Infine, Il test genetico pre- impianto per le malattie monogeniche (PGT-M) viene utilizzato per analizzare gli embrioni per una specifica malattia genetica prima del loro trasferimento in utero.Il principale vantaggio di eseguire il PGT-M consiste nel dare alla coppia, in cui uno od entrambi i partner sono affetti o portatori di una malattia genetica, la possibilità di avere un bambino sano per la malattia genetica indagata.

Quando si parla di fallimento ricorrente dell’impianto?

Si definisce fallimento ricorrente dell’impianto l’assenza di annidamento dopo due tentativi di trasferimento di embrioni di buona qualità allo stadio di blastocisti e con uno sviluppo embrionario appropriato. Una delle sfide più importanti nell’ambito della procreazione medicalmente assistita è rappresentata dalla ricerca delle cause di mancato impianto embrionario. Queste, come detto più volte, sono molteplici e di varia natura (fattori materni immunologici, endometriali, ambientali, genetici, fattori paterni).

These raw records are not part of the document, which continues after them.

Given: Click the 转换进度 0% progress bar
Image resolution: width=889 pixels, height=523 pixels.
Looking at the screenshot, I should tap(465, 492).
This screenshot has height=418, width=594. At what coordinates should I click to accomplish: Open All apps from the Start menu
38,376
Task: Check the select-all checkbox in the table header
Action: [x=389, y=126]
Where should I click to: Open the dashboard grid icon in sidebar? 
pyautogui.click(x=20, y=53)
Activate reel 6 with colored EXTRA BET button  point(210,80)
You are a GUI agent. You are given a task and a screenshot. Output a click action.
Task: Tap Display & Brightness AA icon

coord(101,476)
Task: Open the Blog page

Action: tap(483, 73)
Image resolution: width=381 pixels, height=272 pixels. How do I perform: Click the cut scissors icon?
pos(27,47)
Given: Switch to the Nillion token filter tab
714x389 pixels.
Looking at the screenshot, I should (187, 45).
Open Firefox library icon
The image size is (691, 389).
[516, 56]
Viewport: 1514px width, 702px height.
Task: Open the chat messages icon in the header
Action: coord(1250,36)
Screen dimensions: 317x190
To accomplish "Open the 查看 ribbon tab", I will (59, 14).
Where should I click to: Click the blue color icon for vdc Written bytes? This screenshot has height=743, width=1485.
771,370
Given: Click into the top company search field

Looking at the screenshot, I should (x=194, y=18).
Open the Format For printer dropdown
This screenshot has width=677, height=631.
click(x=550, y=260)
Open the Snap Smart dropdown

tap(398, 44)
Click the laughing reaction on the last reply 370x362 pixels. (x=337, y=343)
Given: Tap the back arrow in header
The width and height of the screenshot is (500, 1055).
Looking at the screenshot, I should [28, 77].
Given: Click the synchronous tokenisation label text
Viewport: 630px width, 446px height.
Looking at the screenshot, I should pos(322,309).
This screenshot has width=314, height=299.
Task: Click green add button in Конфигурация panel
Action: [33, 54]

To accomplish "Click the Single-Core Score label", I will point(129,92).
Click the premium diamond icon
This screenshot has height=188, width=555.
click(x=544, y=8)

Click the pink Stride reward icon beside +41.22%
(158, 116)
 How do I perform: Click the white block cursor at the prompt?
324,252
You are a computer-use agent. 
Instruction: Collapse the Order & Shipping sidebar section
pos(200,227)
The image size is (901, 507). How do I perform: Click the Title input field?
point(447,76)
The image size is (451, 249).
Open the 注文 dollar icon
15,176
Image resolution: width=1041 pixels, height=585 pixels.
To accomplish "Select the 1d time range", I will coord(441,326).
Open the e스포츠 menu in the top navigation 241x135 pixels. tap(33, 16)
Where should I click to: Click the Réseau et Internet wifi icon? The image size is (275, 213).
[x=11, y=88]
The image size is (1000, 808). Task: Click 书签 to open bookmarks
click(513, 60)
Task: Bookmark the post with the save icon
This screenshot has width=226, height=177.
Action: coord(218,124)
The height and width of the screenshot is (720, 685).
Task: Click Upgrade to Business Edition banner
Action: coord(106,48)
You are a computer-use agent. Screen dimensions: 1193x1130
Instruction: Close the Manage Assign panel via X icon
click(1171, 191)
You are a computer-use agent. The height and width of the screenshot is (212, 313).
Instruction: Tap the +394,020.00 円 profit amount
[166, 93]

E’ possibile esaminare la morfologia endometriale mediante una semplice ecografia pelvica transvaginale che ne studia la struttura e l’ecogenicità. Inoltre, le ultime ricerche scientifiche si sono soffermate sulla valutazione della flora batterica endometriale (microbioma) e della cosiddetta “finestra di impianto”, ovvero il periodo di ricettività endometriale opportuno per eseguire il corretto transfer dell’embrione in utero.

Questi due elementi oggi ci permettono uno studio più completo del pattern endometriale. Ci consentono inoltre di programmare il transfer embrionario nel momento più idoneo in base alle caratteristiche endometriali della paziente.

Scopri quali esami è possibile eseguire per lo studio del fattore endometriale materno. CLICCA QUI

Il trasferimento dell’embrione

Il trasferimento embrionale in utero è l’ultimo passaggio clinico-biologico di tutte le tecniche di procreazione medicalmente assistita (PMA) di 2° livello. Esso deve essere eseguito nel modo meno traumatico e nel tempo più breve possibile. Questo per evitare che gli embrioni possano essere danneggiati in modo irreversibile dallo shock termico e/o biologico.

Il trasferimento dell’embrione è eseguito dopo tre giorni (embrione a otto cellule) o dopo 5-6 giorni (blastocisti) dal prelievo ovocitario. Allo stadio di blastocisti ci troviamo nella fase, dove in natura l’embrione arriva nella cavità uterina e dovrà necessariamente impiantarsi per sopravvivere.